■ Task directions ■
Set down exactly the lines below, starting at the one that contains "Click the '3. Countdown Setup' heading" and ending at the one that contains "Switch to the ПРОБЛЕМЫ tab", with both of those lines included and nothing else.

■ Provided records ■
++++++

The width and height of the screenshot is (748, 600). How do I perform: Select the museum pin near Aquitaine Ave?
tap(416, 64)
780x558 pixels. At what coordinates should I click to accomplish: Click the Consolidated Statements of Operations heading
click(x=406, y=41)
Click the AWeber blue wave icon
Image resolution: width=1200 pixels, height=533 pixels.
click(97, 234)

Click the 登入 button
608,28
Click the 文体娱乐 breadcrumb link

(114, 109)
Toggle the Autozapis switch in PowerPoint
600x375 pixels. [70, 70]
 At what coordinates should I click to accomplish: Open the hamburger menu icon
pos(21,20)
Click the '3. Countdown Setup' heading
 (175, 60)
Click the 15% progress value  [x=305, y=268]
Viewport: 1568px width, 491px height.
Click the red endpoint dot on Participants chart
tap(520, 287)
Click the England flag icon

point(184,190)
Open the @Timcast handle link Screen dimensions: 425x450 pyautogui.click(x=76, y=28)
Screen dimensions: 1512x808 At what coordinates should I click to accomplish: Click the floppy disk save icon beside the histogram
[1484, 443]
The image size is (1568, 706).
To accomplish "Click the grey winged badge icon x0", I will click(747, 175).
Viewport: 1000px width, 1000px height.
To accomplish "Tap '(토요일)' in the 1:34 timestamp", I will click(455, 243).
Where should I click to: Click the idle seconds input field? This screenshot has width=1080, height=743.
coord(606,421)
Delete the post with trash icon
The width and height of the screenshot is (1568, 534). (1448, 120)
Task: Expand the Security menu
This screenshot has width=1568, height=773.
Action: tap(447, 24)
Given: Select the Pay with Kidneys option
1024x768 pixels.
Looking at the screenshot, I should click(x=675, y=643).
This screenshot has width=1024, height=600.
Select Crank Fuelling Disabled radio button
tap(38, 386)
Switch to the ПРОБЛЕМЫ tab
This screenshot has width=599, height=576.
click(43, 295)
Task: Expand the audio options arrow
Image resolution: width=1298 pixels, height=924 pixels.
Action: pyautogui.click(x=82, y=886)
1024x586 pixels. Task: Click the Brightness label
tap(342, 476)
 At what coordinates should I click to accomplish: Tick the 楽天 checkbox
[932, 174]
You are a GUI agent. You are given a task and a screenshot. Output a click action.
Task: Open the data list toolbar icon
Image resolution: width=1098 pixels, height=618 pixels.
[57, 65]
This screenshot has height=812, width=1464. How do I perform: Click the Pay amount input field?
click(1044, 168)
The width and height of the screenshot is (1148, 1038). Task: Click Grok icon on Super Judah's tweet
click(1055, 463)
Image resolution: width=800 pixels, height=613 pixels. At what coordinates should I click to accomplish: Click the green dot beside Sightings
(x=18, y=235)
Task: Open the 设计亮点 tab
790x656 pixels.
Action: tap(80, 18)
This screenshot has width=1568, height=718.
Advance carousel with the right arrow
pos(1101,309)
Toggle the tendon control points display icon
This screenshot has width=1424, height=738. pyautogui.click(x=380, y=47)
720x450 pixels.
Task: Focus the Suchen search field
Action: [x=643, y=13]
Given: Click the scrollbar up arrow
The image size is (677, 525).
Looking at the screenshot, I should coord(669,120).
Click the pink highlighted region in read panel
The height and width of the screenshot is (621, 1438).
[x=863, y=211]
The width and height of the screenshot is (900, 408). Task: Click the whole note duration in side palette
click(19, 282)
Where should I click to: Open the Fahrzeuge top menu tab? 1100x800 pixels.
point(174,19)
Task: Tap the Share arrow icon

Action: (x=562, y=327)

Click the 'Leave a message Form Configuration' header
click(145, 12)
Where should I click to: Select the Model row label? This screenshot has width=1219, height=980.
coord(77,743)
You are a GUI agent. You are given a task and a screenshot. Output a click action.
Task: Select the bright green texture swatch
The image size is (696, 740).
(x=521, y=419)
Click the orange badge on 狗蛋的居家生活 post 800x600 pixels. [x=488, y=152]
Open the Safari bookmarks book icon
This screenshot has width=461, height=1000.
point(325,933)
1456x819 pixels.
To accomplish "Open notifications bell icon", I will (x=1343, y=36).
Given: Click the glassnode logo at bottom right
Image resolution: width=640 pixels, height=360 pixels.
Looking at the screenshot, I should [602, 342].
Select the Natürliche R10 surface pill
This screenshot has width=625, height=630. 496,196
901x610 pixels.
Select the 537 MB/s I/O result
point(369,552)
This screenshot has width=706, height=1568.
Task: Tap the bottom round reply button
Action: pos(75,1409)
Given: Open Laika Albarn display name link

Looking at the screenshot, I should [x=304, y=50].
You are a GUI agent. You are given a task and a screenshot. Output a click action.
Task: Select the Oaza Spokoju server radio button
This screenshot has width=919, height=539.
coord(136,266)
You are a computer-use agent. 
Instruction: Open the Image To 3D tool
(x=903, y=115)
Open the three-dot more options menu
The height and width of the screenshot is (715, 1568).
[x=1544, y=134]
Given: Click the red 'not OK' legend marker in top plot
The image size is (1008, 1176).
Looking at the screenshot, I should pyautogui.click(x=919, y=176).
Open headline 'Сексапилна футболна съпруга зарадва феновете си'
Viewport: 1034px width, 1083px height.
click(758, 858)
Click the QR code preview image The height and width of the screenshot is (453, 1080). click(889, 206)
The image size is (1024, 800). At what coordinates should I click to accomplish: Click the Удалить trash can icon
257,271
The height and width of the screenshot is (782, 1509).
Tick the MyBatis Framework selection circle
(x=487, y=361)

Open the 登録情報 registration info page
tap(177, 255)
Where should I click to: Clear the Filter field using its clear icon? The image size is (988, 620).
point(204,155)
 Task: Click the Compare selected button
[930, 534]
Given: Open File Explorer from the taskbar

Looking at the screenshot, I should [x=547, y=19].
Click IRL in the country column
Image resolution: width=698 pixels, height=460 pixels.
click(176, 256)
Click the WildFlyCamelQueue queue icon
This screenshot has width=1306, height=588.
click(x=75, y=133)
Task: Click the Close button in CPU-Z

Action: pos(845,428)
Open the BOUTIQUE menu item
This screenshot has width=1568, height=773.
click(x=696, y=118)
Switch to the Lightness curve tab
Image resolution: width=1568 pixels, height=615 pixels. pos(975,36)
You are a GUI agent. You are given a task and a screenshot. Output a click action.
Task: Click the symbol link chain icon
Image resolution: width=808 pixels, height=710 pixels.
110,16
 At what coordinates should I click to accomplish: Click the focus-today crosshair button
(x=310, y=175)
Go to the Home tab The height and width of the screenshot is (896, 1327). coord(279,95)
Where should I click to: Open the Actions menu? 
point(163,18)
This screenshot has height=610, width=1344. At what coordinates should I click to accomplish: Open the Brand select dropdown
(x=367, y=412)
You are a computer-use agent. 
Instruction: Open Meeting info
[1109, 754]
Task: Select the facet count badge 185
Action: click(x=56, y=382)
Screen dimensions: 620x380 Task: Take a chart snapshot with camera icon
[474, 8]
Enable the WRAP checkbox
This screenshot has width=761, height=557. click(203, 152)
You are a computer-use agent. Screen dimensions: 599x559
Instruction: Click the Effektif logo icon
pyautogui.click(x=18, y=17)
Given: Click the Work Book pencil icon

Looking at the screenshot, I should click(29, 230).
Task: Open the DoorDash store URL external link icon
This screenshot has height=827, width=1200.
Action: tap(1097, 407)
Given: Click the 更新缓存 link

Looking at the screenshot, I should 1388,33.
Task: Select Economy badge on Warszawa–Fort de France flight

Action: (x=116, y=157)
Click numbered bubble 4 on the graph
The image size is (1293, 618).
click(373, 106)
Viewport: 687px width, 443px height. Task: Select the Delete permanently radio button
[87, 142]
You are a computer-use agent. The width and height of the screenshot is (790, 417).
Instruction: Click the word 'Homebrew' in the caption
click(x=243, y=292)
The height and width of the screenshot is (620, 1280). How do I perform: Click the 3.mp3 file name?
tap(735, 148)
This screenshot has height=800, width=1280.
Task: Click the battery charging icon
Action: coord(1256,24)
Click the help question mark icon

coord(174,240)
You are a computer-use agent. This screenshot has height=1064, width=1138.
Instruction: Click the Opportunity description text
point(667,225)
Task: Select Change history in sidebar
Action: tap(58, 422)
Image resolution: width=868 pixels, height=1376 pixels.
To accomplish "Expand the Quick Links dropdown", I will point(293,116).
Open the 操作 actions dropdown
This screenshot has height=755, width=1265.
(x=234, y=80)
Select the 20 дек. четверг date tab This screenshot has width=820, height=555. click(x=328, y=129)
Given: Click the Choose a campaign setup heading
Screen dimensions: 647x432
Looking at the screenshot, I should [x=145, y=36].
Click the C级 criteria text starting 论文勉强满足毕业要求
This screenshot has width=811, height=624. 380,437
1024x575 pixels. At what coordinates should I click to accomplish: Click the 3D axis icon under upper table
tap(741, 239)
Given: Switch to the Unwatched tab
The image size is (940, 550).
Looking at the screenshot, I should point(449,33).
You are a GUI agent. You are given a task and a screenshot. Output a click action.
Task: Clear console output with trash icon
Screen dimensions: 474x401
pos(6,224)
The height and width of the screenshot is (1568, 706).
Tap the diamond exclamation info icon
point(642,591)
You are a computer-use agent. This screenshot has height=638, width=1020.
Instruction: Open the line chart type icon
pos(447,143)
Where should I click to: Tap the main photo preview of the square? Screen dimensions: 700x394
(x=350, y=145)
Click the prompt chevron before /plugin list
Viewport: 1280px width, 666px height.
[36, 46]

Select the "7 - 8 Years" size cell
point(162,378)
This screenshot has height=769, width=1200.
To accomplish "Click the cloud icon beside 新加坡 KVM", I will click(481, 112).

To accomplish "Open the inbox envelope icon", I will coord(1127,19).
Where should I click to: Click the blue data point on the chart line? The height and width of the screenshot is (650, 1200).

++++++

■ The answer ■
Click the '3. Countdown Setup' heading
 (175, 60)
Click the 15% progress value  [x=305, y=268]
Viewport: 1568px width, 491px height.
Click the red endpoint dot on Participants chart
tap(520, 287)
Click the England flag icon

point(184,190)
Open the @Timcast handle link Screen dimensions: 425x450 pyautogui.click(x=76, y=28)
Screen dimensions: 1512x808 At what coordinates should I click to accomplish: Click the floppy disk save icon beside the histogram
[1484, 443]
The image size is (1568, 706).
To accomplish "Click the grey winged badge icon x0", I will click(747, 175).
Viewport: 1000px width, 1000px height.
To accomplish "Tap '(토요일)' in the 1:34 timestamp", I will click(455, 243).
Where should I click to: Click the idle seconds input field? This screenshot has width=1080, height=743.
coord(606,421)
Delete the post with trash icon
The width and height of the screenshot is (1568, 534). (1448, 120)
Task: Expand the Security menu
This screenshot has width=1568, height=773.
Action: tap(447, 24)
Given: Select the Pay with Kidneys option
1024x768 pixels.
Looking at the screenshot, I should click(x=675, y=643).
This screenshot has width=1024, height=600.
Select Crank Fuelling Disabled radio button
tap(38, 386)
Switch to the ПРОБЛЕМЫ tab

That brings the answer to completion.